To accomplish this, the paper leverages a self-constructed dataset of 4·0 million public (passing and failing) records of food adulteration tests conducted by China’s state (central), provincial and prefecture-level Administrations for Market Regulation (AMRs), which are the primary organizations responsible for testing food products in WSMs/WMs (9, 21-23). This dataset integrates all tests conducted between 2014-2020 and posted by the national AMR, all 31 provincial AMRs, and 273 of 333 prefecture AMRs, covering nearly all major cities and important agricultural areas. This dataset is widely representative of true food adulteration risks throughout China, as AMR organizations are legally required to publicly post all food test results on their respective websites by the State Council of China (24), AMR’s policy instructs a random sampling approach within each product category, meaning that the number of tests at each market is roughly proportional to the volume of products sold at the market (25), and all AMR food safety tests conform to the same methods and standards defined in China’s national testing plan (17).
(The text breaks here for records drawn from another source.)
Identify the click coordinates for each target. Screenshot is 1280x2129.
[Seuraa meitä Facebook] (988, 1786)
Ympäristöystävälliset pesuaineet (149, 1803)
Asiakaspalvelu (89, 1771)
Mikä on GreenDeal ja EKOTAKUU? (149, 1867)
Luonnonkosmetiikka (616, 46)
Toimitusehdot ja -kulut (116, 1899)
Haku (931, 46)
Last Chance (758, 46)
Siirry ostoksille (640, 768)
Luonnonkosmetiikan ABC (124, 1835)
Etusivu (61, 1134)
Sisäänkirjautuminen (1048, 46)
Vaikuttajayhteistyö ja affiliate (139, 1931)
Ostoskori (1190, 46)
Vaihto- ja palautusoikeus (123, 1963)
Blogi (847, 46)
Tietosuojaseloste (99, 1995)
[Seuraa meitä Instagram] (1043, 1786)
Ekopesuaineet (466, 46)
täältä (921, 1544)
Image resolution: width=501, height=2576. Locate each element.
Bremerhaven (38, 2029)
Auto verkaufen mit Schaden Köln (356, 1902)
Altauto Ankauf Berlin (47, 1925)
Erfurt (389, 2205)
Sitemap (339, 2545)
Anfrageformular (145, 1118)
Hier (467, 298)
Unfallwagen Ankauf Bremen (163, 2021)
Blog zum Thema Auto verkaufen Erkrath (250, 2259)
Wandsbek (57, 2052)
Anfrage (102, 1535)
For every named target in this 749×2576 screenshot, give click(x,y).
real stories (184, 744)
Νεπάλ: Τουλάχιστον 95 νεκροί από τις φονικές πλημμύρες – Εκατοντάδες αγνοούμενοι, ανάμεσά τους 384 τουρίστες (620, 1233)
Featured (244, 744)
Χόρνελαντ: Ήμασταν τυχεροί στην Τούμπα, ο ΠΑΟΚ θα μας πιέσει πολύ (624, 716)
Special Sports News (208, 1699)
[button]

This dataset includes 79,177 test records of animal products associated with WSMs/WMs, and an innovative unsupervised clustering methodology is developed to associate each test record with its respective market. This methodology yields a list of WSMs/WMs in China, as well as a food adulteration risk score for each market equal to its respective failure rate in the AMR food safety test dataset. The food adulteration risk scores define high-risk markets (top 20% highest risk scores). The total volume of animal products sold through high-risk markets in each province provides province-level risk scores. While these risk scores are not intended to capture all nuances of food safety tests, such as adjustments for specific types of animals tested, they create significant decision support information for regulators. Notably, there previously existed no publicly available and comprehensive list of WSMs/WMs in China, let alone a method for curating all AMR tests at each market. This motivates the creation of an operational tool to communicate information to regulators, policy makers, and academics.
The association of food adulteration risk scores to zoonotic disease risks is validated through two analyses. First, a carefully designed linear regression indicates that province-level risk scores correlate positively with respective number of zoonotic influenza isolates (cases) in humans identified from the OpenFlu database (26). This association holds when controlling for covariates, such as livestock production/slaughter, and distribution of markets in each province. An overview of the analysis is shown in Figure 1. Second, specific markets associated with zoonotic outbreaks have higher risk scores than expected by chance. These analyses provide evidence that constructed risk scores give a single interpretable measure able to capture important aspects of both food adulteration and zoonotic disease risks at the market and province levels.